Yesterday, we celebrated 29 years of wedded bliss. Well, wedded something...lol! Still, not a bad effort in this age of disposable relationships. I actually found a new German word that reflects a different attitude to the whole wedded bliss thing - you don't have a husband, wife, spouse, you have a "Lebensabschnittspartner" (ha! - pronounce that!). Roughly translated, you marry a "life stage partner", implying that once that particular stage is over, so is the relationship. The concept must have been invented by divorce lawyers as a revenue raiser.

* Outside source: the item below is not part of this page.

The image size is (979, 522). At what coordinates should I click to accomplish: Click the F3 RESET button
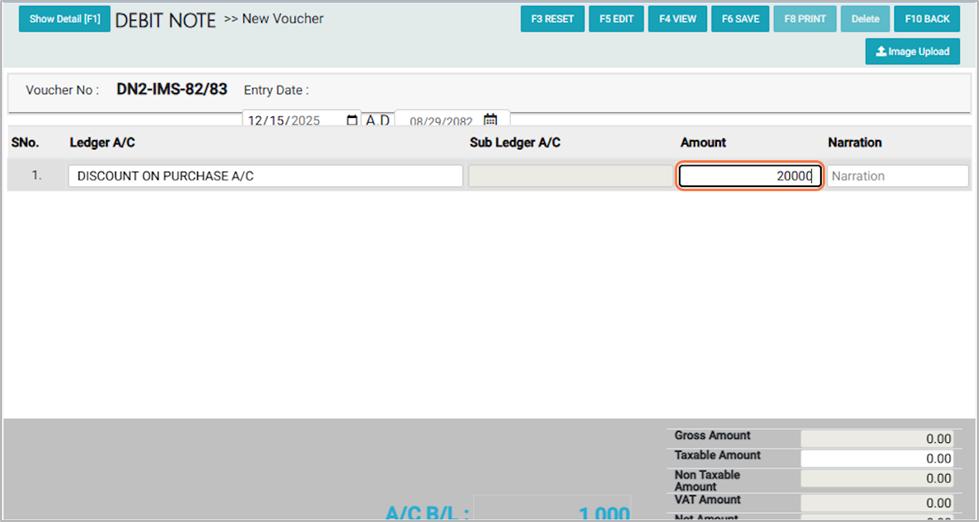552,19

Never mind, we decided to mark the happy occasion with a night in town, starting with dinner at the Left Bank restaurant, situated between Southgate and the casino. Lovely food, awesome cocktail list - yes, I did indulge in a mojito - and beautiful surroundings. The night was surprisingly balmy, spring has certainly sprung. We hadn't been in town after dark for a very long time, and I enjoyed the different appeal of the city at night. Walking along the river with the crowds, we watched art being made by the chalk painter, listened to an ageing busker play the saxophone - expertly, 'oooh-ed' and 'aahhh-ed' at the casino flues bursting into fire, and heard the thump-thump of the music in the bars. This is a time of change and renovation at Southgate, one of Melbourne's entertainment precincts. There are a number of new restaurants at Crown casino, and many of the shops have closed. It struck me that the new restaurants, Nobu, Spice Temple, Guillaume, and others, are virtually closed off from view. Now, for my part, I like to see what I'm getting into, and would much prefer to see an inviting dining space instead of a menu and closed doors. Is that their idea of exclusivity? Not for me, I'm afraid.
We're not into gambling, but took a shortcut through the casino, which was packed. So many people sitting alone in front of machines, looking bored or sad! The casino itself is looking more like a tired old dame these days, only sustained by clever lighting and delusions of self-importance. We agreed that the whole complex is actually quite boring! On the way back, we passed some more drinking holes, with groups of young folk hanging out. We stopped for a while, just watching people go by, and admiring the cityscape by night. Flinders Station glowed in the dark, the golden bee on the Eureka Tower cast a baleful eye at us, a small child allowed up past her bedtime was blowing bubbles, the river sparkled, and an evidently vision-impaired 30-something wavedat me, shouting "Hello gorgeous!", much to DH's amusement.
Yes, I felt at home in my city at night.